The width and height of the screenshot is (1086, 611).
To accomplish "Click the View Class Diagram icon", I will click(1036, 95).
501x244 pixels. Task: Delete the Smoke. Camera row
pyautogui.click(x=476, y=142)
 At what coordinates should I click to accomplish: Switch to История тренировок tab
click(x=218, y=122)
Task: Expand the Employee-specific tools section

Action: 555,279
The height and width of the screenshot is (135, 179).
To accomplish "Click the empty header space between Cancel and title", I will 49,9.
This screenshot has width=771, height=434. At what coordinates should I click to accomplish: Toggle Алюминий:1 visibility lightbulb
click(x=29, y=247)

——

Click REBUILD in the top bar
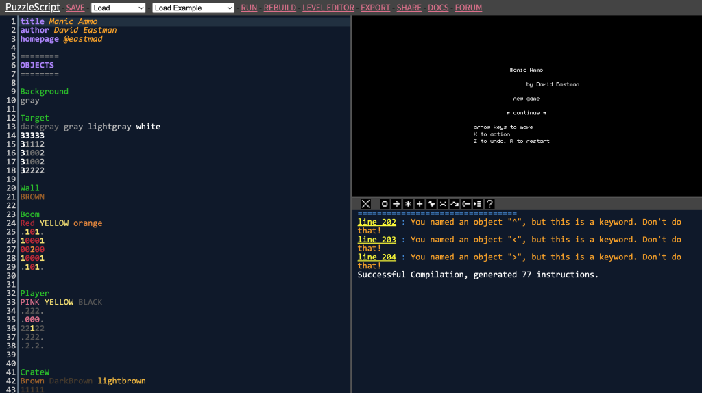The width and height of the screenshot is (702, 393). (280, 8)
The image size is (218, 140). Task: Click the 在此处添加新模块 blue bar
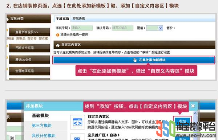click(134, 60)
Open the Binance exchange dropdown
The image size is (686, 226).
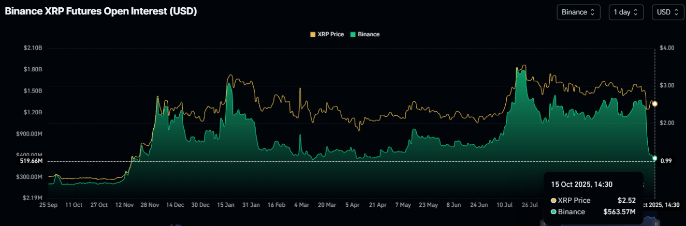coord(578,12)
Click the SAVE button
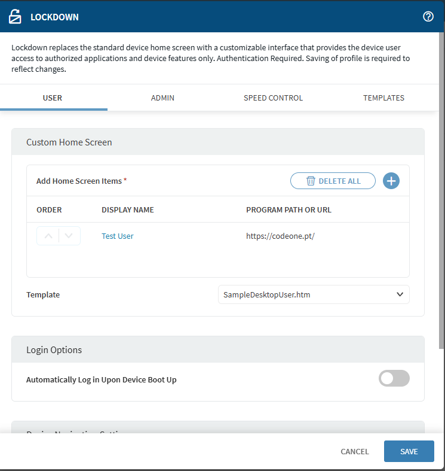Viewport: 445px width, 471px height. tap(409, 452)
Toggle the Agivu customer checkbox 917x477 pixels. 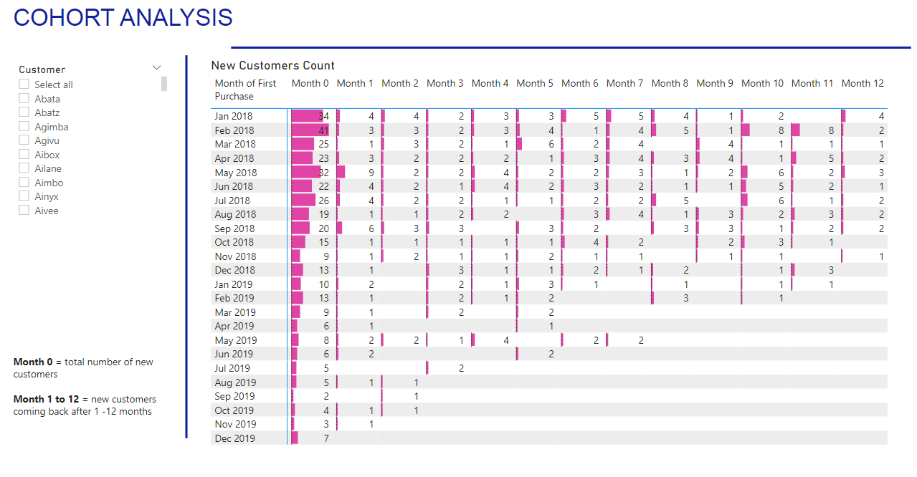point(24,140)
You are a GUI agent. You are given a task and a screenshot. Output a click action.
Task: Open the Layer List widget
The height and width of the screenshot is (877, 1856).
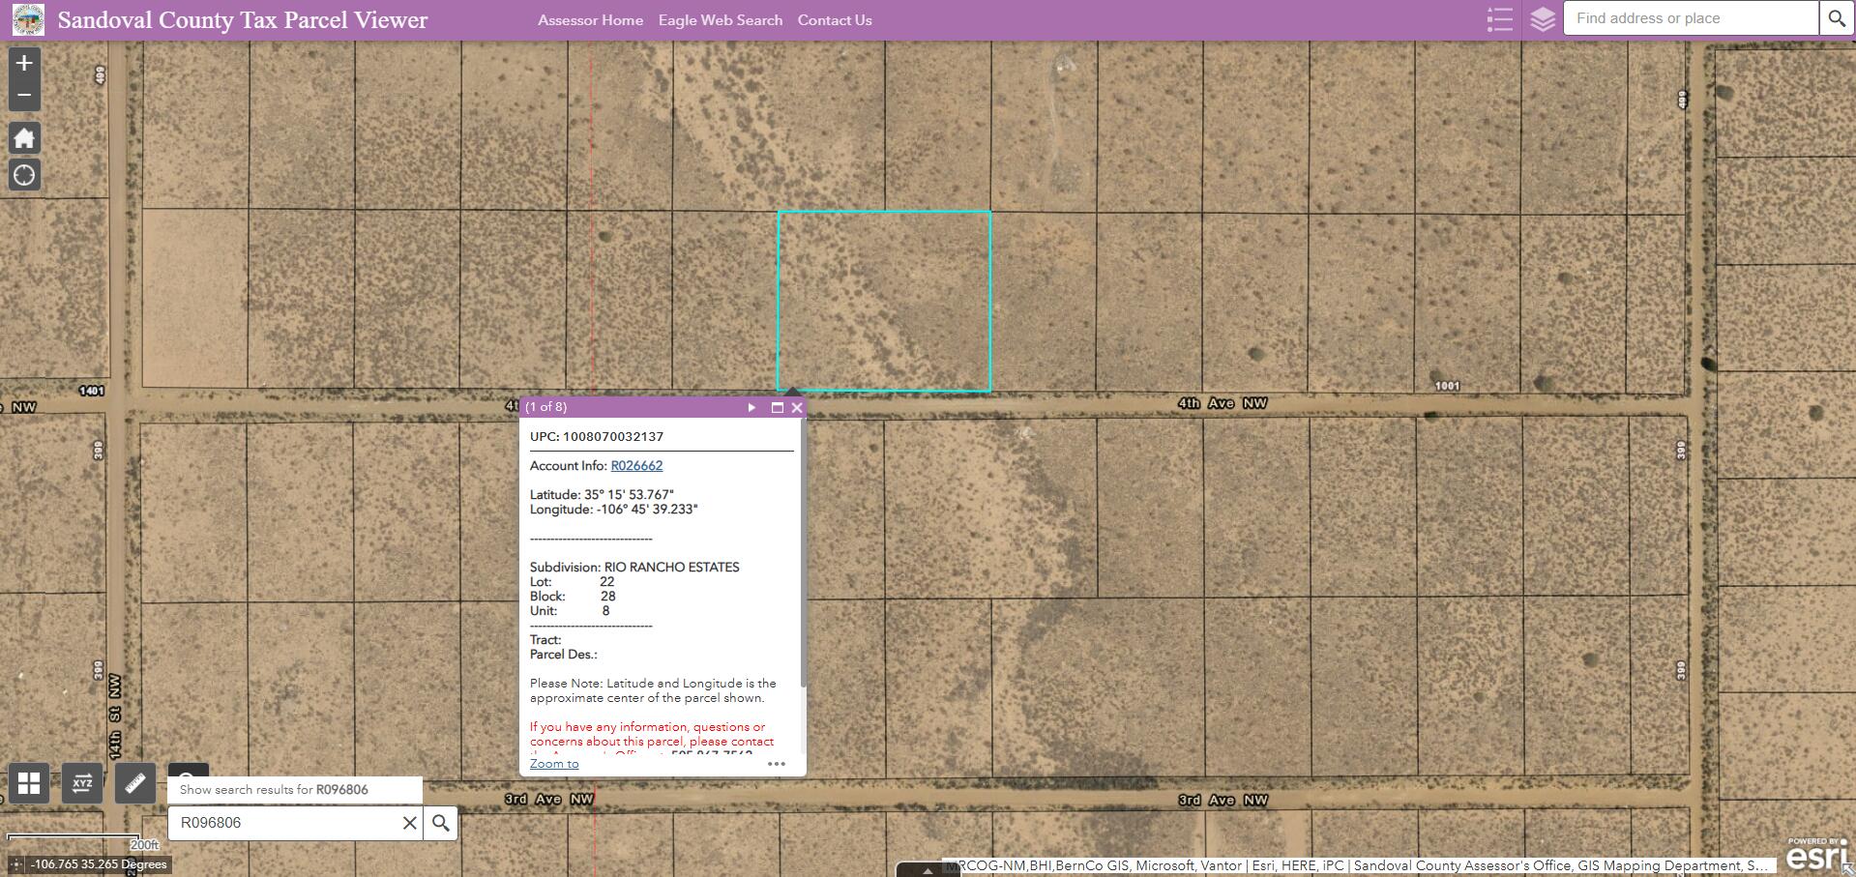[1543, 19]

——

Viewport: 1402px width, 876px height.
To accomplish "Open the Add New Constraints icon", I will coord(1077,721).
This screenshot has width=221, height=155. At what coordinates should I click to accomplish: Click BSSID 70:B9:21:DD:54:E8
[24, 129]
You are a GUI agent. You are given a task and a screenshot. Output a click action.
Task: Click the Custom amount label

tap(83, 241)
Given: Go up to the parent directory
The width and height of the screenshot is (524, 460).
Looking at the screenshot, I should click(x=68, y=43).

——

→ WORK INSTRUCTIONS
Render everything from the line containing "Viewport: 1402px width, 876px height." down to the line containing "Looking at the" as a JSON list of strings, one string per line, leaving out blank lines.

→ RIGHT ANSWER
[
  "Viewport: 1402px width, 876px height.",
  "To accomplish \"Open the Add New Constraints icon\", I will coord(1077,721).",
  "This screenshot has width=221, height=155. At what coordinates should I click to accomplish: Click BSSID 70:B9:21:DD:54:E8",
  "[24, 129]",
  "You are a GUI agent. You are given a task and a screenshot. Output a click action.",
  "Task: Click the Custom amount label",
  "tap(83, 241)",
  "Given: Go up to the parent directory",
  "The width and height of the screenshot is (524, 460).",
  "Looking at the screenshot, I should click(x=68, y=43)."
]